In attempt to increase inclusivity on campus, the Grinnell College administration has unveiled a new social media platform, Plans First, which will unite current students with alumni who have engaged in blatant racism and harassment of students based on race, gender, or sexual orientation.
“For all the talk about openness on this campus, there is not a real platform for people to spew their hateful rhetoric or engage in appalling acts” said the Dean of Students “This can make students feel insecure and unsafe. By connecting them with alums who have engaged in these acts and still found success post-Grinnell, we hope to empower students to express their true selves and hide no longer.”
“As someone who has felt afraid to harass interracial couples with my bros in some classic banter, the existence of Plans First is a step in the right direction.” Says Stephen Yosefian ’19. “But it is only a step – this small battle might have been won, but the war is far from over.”
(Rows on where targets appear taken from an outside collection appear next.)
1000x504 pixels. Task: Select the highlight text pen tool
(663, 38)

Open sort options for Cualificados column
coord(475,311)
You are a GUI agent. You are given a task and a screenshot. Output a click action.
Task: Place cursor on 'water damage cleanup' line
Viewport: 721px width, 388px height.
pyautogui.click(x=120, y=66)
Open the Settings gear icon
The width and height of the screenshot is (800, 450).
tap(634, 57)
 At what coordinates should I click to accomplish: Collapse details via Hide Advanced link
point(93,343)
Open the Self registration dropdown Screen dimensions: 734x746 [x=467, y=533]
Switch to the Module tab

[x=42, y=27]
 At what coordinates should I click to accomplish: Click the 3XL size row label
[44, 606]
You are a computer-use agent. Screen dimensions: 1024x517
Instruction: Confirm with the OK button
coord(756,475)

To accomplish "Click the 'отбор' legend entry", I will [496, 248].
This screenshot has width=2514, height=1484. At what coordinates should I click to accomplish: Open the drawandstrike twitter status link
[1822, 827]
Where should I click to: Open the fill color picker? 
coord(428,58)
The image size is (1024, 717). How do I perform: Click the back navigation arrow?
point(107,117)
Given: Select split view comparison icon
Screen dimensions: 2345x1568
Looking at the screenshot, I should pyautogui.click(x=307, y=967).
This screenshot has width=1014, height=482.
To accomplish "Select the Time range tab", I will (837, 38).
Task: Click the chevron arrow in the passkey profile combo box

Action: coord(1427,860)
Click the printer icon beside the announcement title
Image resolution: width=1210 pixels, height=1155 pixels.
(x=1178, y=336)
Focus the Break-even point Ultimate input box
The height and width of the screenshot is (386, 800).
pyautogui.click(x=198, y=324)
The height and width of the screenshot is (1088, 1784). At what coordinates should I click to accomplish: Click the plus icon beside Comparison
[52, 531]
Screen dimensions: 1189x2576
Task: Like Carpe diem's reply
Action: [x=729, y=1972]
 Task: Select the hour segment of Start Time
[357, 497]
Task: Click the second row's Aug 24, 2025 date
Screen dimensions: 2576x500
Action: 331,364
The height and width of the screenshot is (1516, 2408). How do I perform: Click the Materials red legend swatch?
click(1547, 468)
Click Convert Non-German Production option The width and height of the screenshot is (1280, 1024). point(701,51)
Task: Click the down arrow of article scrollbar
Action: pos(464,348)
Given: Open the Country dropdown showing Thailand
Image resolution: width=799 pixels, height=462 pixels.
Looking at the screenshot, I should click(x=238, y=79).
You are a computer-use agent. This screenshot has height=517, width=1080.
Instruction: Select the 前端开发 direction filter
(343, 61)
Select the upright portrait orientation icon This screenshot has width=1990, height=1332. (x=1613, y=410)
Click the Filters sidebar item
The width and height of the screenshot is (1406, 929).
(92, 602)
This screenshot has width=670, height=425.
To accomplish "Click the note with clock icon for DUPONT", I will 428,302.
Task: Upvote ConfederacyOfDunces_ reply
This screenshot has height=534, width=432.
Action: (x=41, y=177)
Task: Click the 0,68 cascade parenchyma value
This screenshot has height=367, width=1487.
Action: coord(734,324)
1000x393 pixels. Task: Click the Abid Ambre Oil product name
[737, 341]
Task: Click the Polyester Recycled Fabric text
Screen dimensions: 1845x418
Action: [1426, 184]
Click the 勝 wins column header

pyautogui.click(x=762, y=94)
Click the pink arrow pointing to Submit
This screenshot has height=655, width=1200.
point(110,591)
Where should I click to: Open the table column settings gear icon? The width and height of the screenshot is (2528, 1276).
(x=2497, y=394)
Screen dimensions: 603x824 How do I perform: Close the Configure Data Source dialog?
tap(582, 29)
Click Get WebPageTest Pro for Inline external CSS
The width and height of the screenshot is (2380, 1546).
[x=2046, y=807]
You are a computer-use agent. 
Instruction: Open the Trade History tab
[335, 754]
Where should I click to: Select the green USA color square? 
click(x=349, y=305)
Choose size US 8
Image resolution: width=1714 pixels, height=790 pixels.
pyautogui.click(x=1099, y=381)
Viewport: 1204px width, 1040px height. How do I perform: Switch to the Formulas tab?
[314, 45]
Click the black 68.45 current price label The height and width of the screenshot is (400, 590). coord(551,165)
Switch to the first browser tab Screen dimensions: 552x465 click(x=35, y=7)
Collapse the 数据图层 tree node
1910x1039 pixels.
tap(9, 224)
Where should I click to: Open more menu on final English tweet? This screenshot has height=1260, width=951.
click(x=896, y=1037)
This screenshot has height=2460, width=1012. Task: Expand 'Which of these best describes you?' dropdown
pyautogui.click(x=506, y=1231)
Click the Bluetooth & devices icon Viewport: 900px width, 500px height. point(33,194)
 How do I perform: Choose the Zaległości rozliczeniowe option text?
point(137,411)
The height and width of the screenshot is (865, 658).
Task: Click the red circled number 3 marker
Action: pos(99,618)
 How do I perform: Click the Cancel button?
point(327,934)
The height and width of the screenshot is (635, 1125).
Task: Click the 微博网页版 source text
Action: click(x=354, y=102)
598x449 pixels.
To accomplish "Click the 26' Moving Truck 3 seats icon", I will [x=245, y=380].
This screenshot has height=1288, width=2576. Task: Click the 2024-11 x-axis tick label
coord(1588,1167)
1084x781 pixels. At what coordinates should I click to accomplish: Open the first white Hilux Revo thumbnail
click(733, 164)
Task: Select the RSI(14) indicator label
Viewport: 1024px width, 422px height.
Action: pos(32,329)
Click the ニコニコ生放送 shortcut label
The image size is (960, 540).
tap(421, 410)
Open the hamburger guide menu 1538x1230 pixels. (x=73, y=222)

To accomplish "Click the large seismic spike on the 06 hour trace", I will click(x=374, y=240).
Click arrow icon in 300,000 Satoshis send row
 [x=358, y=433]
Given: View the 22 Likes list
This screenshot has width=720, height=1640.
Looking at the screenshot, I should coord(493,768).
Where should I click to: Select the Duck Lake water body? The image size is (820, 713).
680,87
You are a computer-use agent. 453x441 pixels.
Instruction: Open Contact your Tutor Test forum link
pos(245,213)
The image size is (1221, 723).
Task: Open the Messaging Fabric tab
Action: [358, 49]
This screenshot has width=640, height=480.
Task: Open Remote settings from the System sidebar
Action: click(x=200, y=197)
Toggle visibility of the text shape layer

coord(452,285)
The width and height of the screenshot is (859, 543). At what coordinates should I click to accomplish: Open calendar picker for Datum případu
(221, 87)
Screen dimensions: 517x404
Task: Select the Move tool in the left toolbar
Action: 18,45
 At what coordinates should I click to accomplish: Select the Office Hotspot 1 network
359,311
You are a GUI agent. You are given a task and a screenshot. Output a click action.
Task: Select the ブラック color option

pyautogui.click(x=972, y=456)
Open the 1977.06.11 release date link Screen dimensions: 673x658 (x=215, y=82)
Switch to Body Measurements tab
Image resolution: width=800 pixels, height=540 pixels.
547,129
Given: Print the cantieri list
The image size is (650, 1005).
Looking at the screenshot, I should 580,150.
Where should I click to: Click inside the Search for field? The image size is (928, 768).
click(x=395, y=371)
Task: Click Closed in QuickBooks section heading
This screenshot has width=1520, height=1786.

Plans First, in addition to providing networking features, will feature threads, which administrators hope students will be able to use to answer questions like how to deal with social expulsion when you have done a crime most people on campus consider heinous, or how to unapologetically deny involvement in said actions to as to be invited back to the Grinnell College community 50 years later.
The student body has had a mixed reaction to the announcement.
“Well, fascists have a right to express themselves.” Isaac Stelberg ’20 said. “Does my right to not be beaten up trump their freedom of speech? I don’t think so. That sounds like censorship right there. And the last thing we want is a vicious autocratic state limiting people’s freedom and their rights.”
Others have lobbied several complaints to the administration, which Presidente Reytoncito was quick to respond to.
“I understand the argument that there is fear in hearing their hateful, ugly rhetoric. But liberals need to toughen up and be open to alternative points of view. It isn’t as though rhetoric and words can actually lead to violence.” Presidente Reytoncito announced, as he and a group of volunteers tore down antifa posters in the South Loggia.